Sunday, February 19, 2023

Voices of Franklin: Ted McIntrye on "Luke, Frodo, and you"

It is winter, 2023, in Franklin MA. The Shaw’s parking lot is bare of snow. As you begin the long march into the store, you see a fellow shopper in shorts and a light vest. If it all seems surreal, you are right to trust your spidey-sense. Winters in Franklin are getting warmer.  In fact, local scientists say "The climate I lived in as a kid is long gone." Boston Globe reporter Billy Baker notes that due to climate change, this winter is a bust, and “our very identity is at stake… We pride ourselves on being “true” New Englanders … it is a story of hardiness, and hardiness is earned in winter; it is the story we use to keep ourselves warm.” Our stories about keeping warm are easier to tell this year.

In the 1880’s, Mark Twain is reported to have said: “Everybody talks about the weather, but nobody does anything about it.” Times have certainly changed, and we humans in the 2020’s have, in fact, managed to change the weather! The big question is if - having dangerously upset the weather systems - we are heroic enough to face the challenge of reducing the risk from climate change. On that front, the New Year brings good news. 

Massachusetts recently elected a new Governor, one who seems to correctly accept the reality and implications of climate change. Governor Maura Healy is off to a good start. In her Inaugural speech she said “Let’s build a Climate Corridor that stretches from the Berkshires to Barnstable harnessing research, innovation and manufacturing. We’ll create thousands of new jobs in clean tech and blue tech, coastal resiliency, and environmental justice.” Then she appointed a first-in-the-nation climate chief thus “ensuring that climate change is considered in all relevant decision-making.” This is a critical step because the state already has a clear roadmap but also an alphabet soup of agencies (DOER, DPU, DEP, DOT, MBTA) that are not always aligned to the same goal. 

What is the “climate roadmap,” anyway? Once you accept that the climate science is accurate, the concept of a climate roadmap is pretty simple. It is a guide to what the state needs to do over the next 27 years (from 2023 right up to 2050) in order to reduce carbon pollution to safe levels while maintaining a thriving economy. This is a big job (sometimes called “decarbonization”), and there are lots of uncertainties about how we will do this. The roadmap lays out CO2 emission reduction goals for 2030 and 2050, with intermediate goals every 5 years.  For example, we need to reduce our annual CO2 emissions by 50% by 2030.  Right now, our job is to figure out how to reach that target. 

2022 was a year of progress, and saw the passage of Next Generation Climate Roadmap law, under the able leadership of our own Jeff Roy.

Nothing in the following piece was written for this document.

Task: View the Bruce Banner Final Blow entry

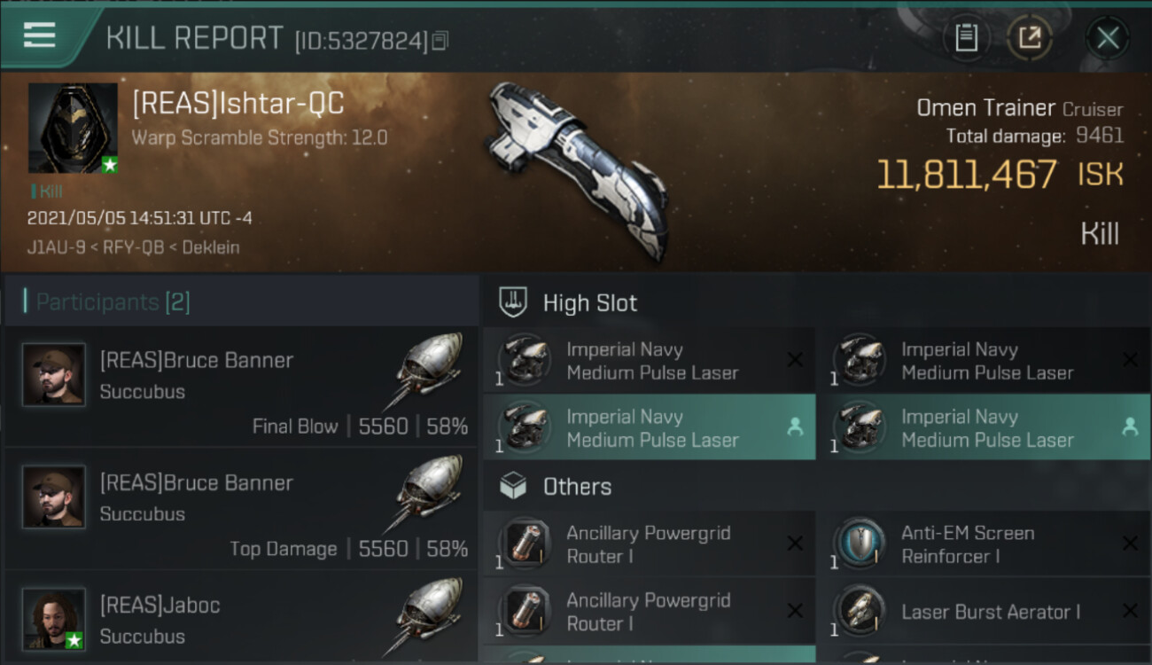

The new law lays out specifics about how we will reach the 2030 roadmap goals. The year 2023 will see the implementation of many aspects of the law. As a town, we should be proud to have elected such a visionary leader as Rep Roy.  2022 also saw the release of the Clean Heat Commission report. It delivered a strong proposal for real progress on decarbonization, and will be useful throughout 2023 as our legislators consider next steps along the roadmap. If you want to learn more about the roadmap, how it is being implemented and how it impacts Franklin, turn to Franklin Matters. The podcast series Making Sense of Climate is there to help you understand.

The Massachusetts Climate Roadmap is more than a plan. It is an epic quest that we have embarked upon, which will lead us to a new and exciting future. Our journey along the roadmap is nearly mythical, and ranks with the tales of Ulysses, Luke Skywalker and Frodo Baggins for audacity and daring. As a state, we have collectively embarked on a heroic mission, not to find Princess Leia, or to destroy the Ring, but to save the future. There will be hard work, difficulties and setbacks along the way. The journey will require all the New England hardiness we can muster, but in the end we will have transformed our state into a better, more sustainable and more human place.